[EXERCISE SET]
A: Answer each question from the interview on Europe's energy crisis, and mark your answers (i), (ii) and (iii).
(i) What share of Russian government budget revenues does Browder say comes from Gazprom?
(ii) Which Russian reserves does he say have been frozen?
(iii) What two things does he say the Germans will set up to become independent of the Russians?
B: For each statement, say whether it agrees with the interview on Europe's energy crisis. Answer yes or no, mark each answer (i), (ii) or (iii), and quote the deciding words from the interview.
(i) Browder says a billion dollars a day was going to the sale of oil and gas.
(ii) Browder expects the Europeans to capitulate in the end.
(iii) Browder says the Europeans must reach a unanimous agreement in order to capitulate.
C: Reproduce the passage of the interview on Europe's energy crisis that begins at the words "How do you see" and stops after "going to come.", swapping "Achilles heel" for "weak point".

[DOCUMENT TEXT]
How do you see the energy crisis unfolding in Europe in the winter?

BROWDER: “I see it unfolding very unpleasantly. What’s happened so far is we provided the military equipment to Ukraine, which is good. We wanted to sanction and cut off the financial flows to Russia so that [Putin] can’t afford to fight back. As part of cutting off their financial resources, we’ve frozen a lot of their savings—central bank reserves have been frozen. The big Achilles heel has been that a billion dollars a day were going to the sale of oil and gas and gas, particularly to Europe.

“But then Putin solved this problem for us because he cut off the gas exports to Europe. He’s now done something which we could never have achieved, which is sanctioning himself. Twenty-five percent of the Russian government budget revenues come from the Gazprom, and a big part of that is now not going to come.

“So, Europe is going to have a really ugly winter. The ugly winter is going to eventually come to spring. Putin is hoping that the Europeans are so upset they’re going to capitulate. [Europeans] have to come to a unanimous agreement to capitulate. For them to even come up with unanimity on how they’re going to capitulate, they’re already going to be in the spring of next year.

“The other thing I would say is that the Germans understand now that their entire national economic security has been challenged by the Russians. So, what are they going to do? They’re going to find a way to become independent of the Russians, and they’re going to set up LNG terminals. They’re going to buy gas from other places; they’re going to set up solar panels; they are going to do anything and everything they can possibly do. When the Germans put their mind to stuff, Germans get stuff done. It’s going to be an ugly winter, and there’s going to be some forces that are going to try to try to capitulate, but I don’t think it’s going to end up happening.”

[RECORDED DATA]

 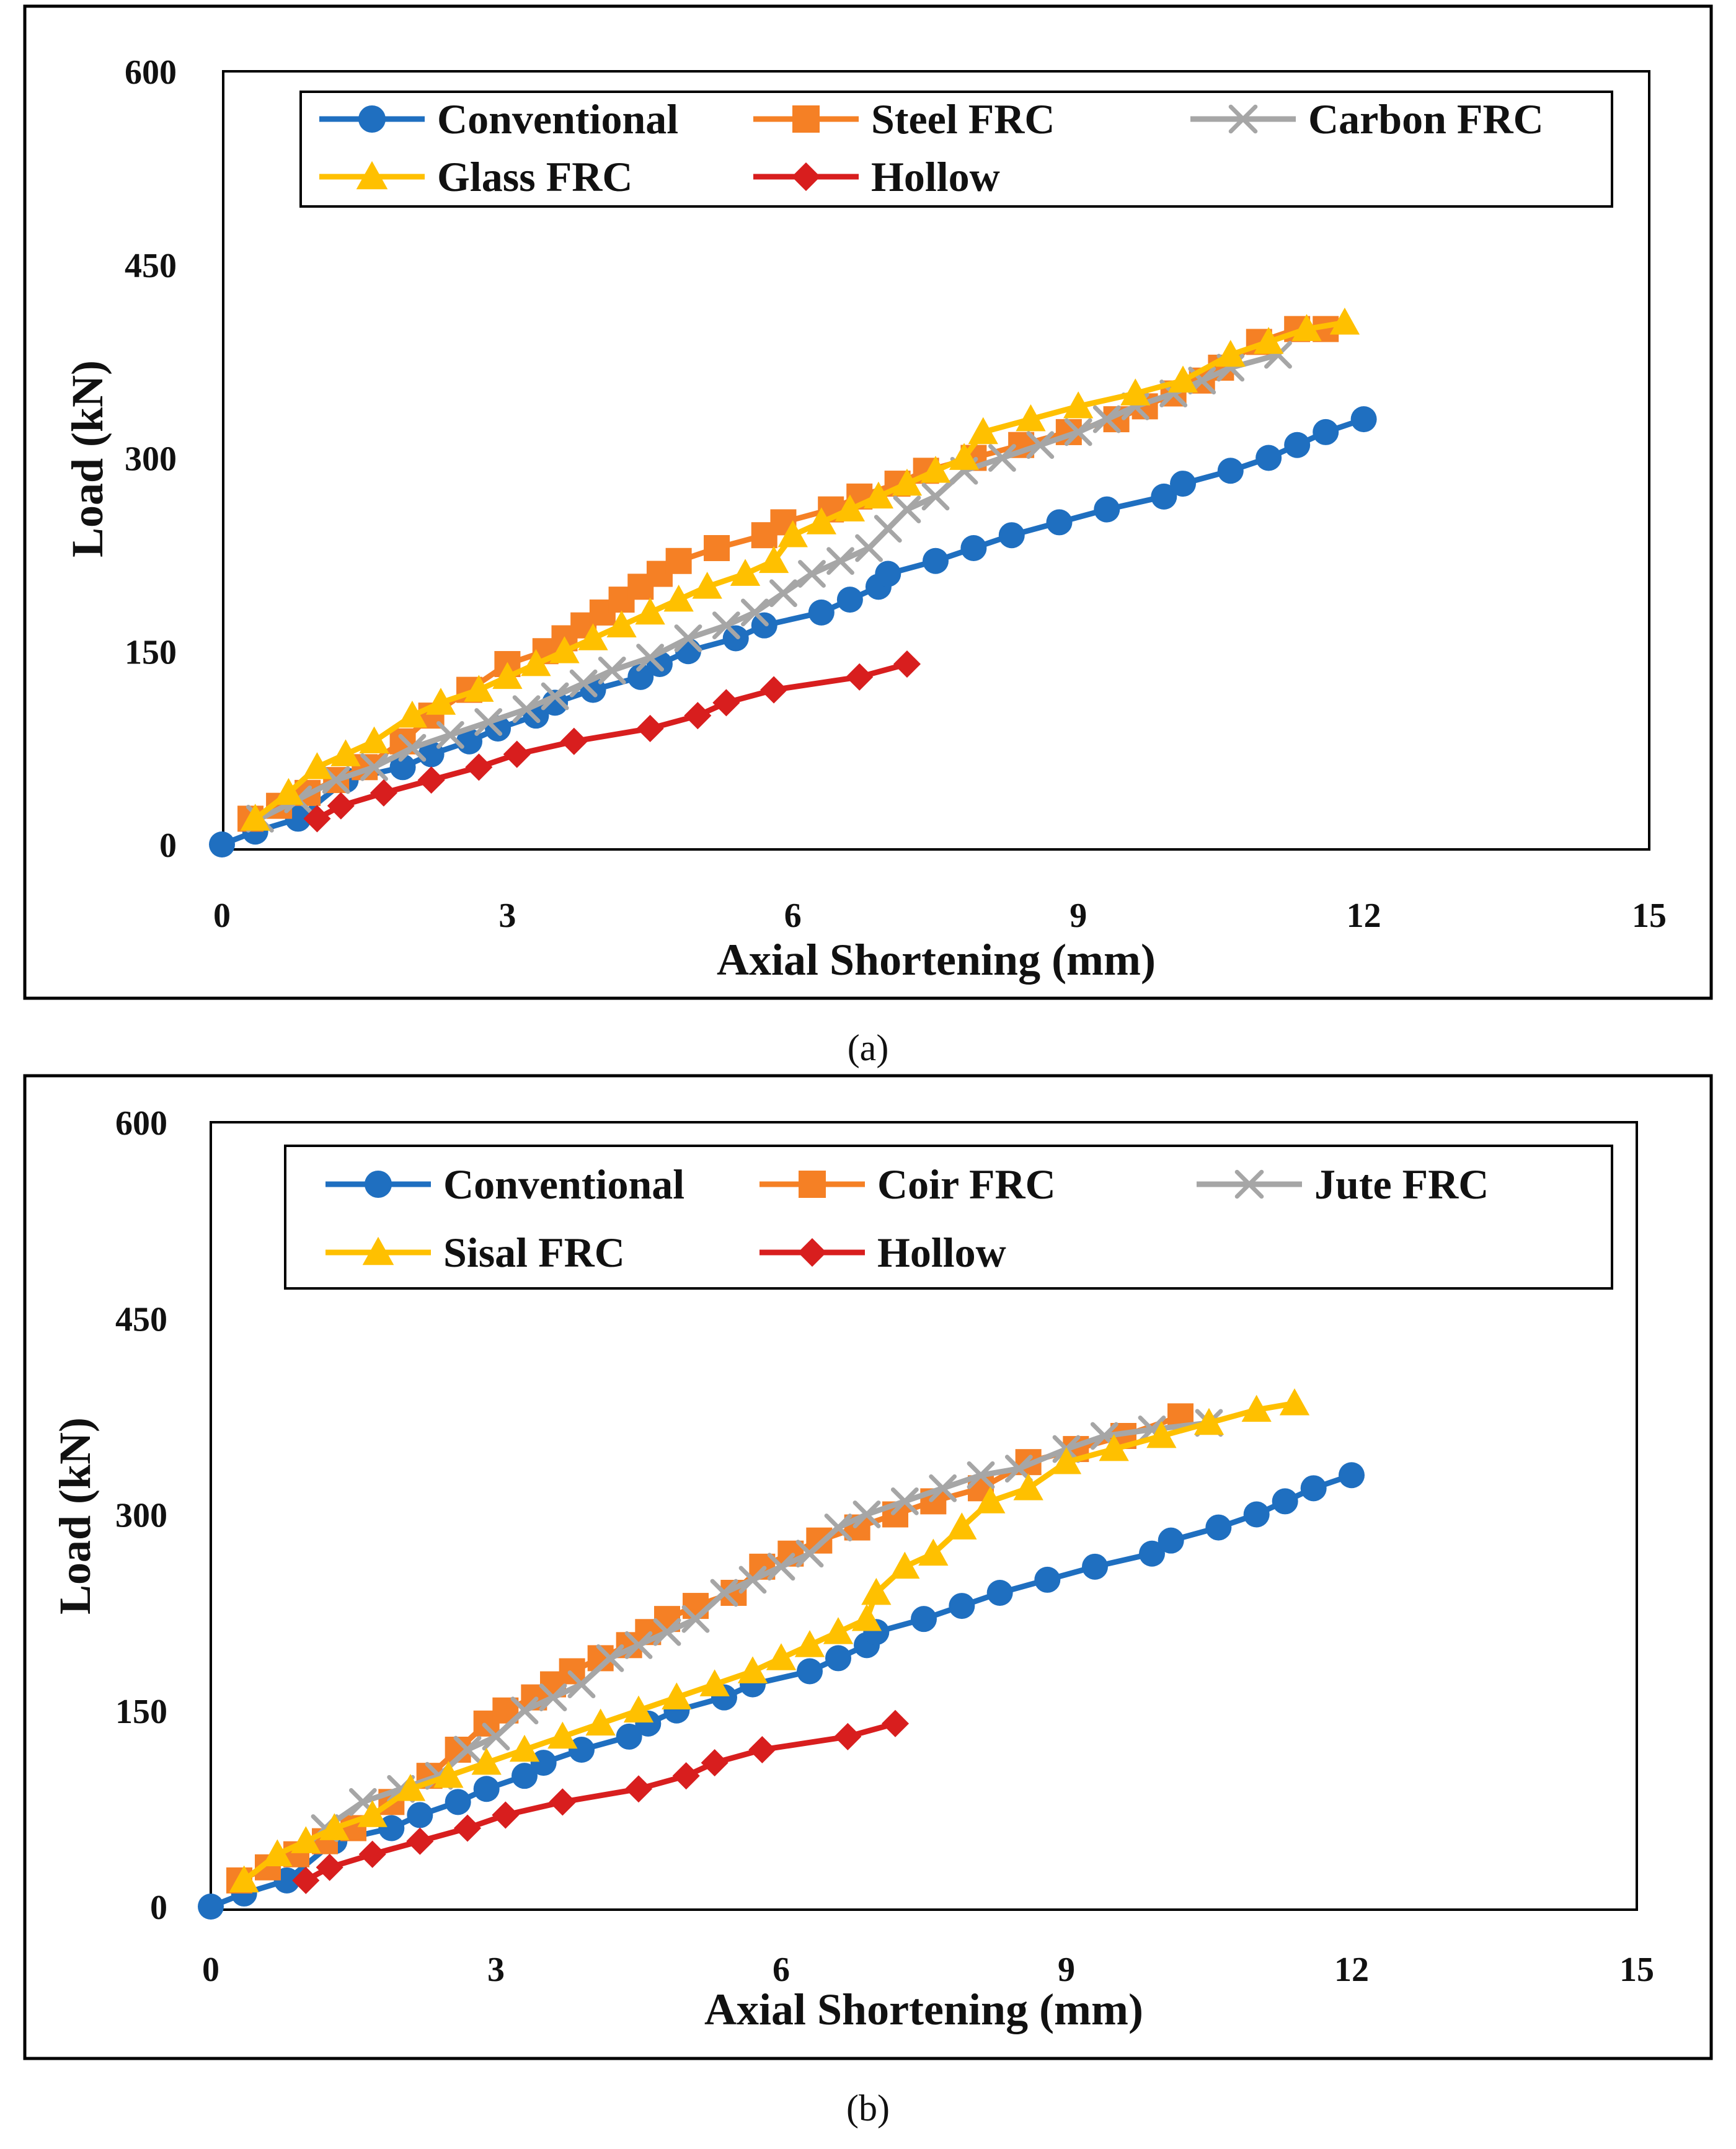 I want to click on panel-b-series-sisal-frc, so click(x=769, y=1641).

[SOLUTIONS BY TASK]
A:
(i) Twenty-five percent.
(ii) Central bank reserves.
(iii) LNG terminals and solar panels.

B:
(i) Yes: "a billion dollars a day were going to the sale of oil and gas"
(ii) No: "I don’t think it’s going to end up happening"
(iii) Yes: "[Europeans] have to come to a unanimous agreement to capitulate"

C:
How do you see the energy crisis unfolding in Europe in the winter?

BROWDER: “I see it unfolding very unpleasantly. What’s happened so far is we provided the military equipment to Ukraine, which is good. We wanted to sanction and cut off the financial flows to Russia so that [Putin] can’t afford to fight back. As part of cutting off their financial resources, we’ve frozen a lot of their savings—central bank reserves have been frozen. The big weak point has been that a billion dollars a day were going to the sale of oil and gas and gas, particularly to Europe.

“But then Putin solved this problem for us because he cut off the gas exports to Europe. He’s now done something which we could never have achieved, which is sanctioning himself. Twenty-five percent of the Russian government budget revenues come from the Gazprom, and a big part of that is now not going to come.